What I've noticed about her reading, and parents, feel free to comment on this, is that she's still memory reading her books. She's heard them so often that she's reciting and not reading. But she can read and write if she goes slow. I'm waiting for that flip where she finally slows down and reads everything instead of just pointing at a word like "beautiful" that I know she can't read, and still knows that's what it is because I've said it hundreds of times.

Not complaining, just voicing my thoughts.

I haven't found a job. Mrs. A hasn't found a day job. Mrs. A's photography has taken over our lives. It's a good thing, but it's interesting to watch someone do something they like so much that it becomes something they don't want to do. It becomes a job. However, I'm so jealous of the success of her business. The Marine Ball is coming up and while I think she may have bitten off more than we can all chew, I want to help in all the ways I possibly can.

Even if that means being a pragmatic asshole. And for that, Mrs. A, I'm sorry.

Next few weeks are going to be interesting. Looks like I picked the wrong time to stop sniffin' glue.


Domestic Security

The Austin Compound version 2.0 is equipped with a state of 1995 art security system.  We don't subscribe to the service, so all we have is a bunch of window and door sensors that say "bee-dee-bee-deep" when opened and fire alarms, none of which are in the kitchen.

So we've never really had anything happen in the 2 months we've been here, knock on wood.  The door beeps and it's nice to have when you have kids that can open doors.

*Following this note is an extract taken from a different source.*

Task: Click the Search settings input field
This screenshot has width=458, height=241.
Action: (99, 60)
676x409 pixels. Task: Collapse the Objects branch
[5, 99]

Three weeks ago we lost power.  A transformer blew somewhere close by and our street went dark.

It was 2:30 in the morning.

The first thing I remember is the noise.  Your brain tends to incorporate sounds into the dreams you have.  Since dreams don't generally take but a few seconds to complete, even a high pitch sounds occurring for moments can be part of an entire dream saga.  I wish I remembered the dream.

The noise woke me, but it wasn't just the noise, it was all the noises.  Mrs. Austin tends to mumble when she's startled awake.  I tend to fight for breath through snorts and epithets.  The children were already awake and it didn't take them long to start crying.  The next thing I remember thinking is that something bad was happening, but not exactly what.  Instinctively I glanced at the clock, knowing that was pointless.  Our clock dims when the room is dark so it doesn't keep you awake.  The problem is, when it's dark, you can't tell the time.  However, I now know the ceiling fan, the AC, the noise machine and the DVD lights are all off.  We lost power.

I start to relax a bit.  At first, I'll admit, I was paralyzed with fear.  I wasn't sure if someone had broken in or not.  Knowing we don't arm anything, I've never heard the wailing the system was giving us.  I was truly frightened.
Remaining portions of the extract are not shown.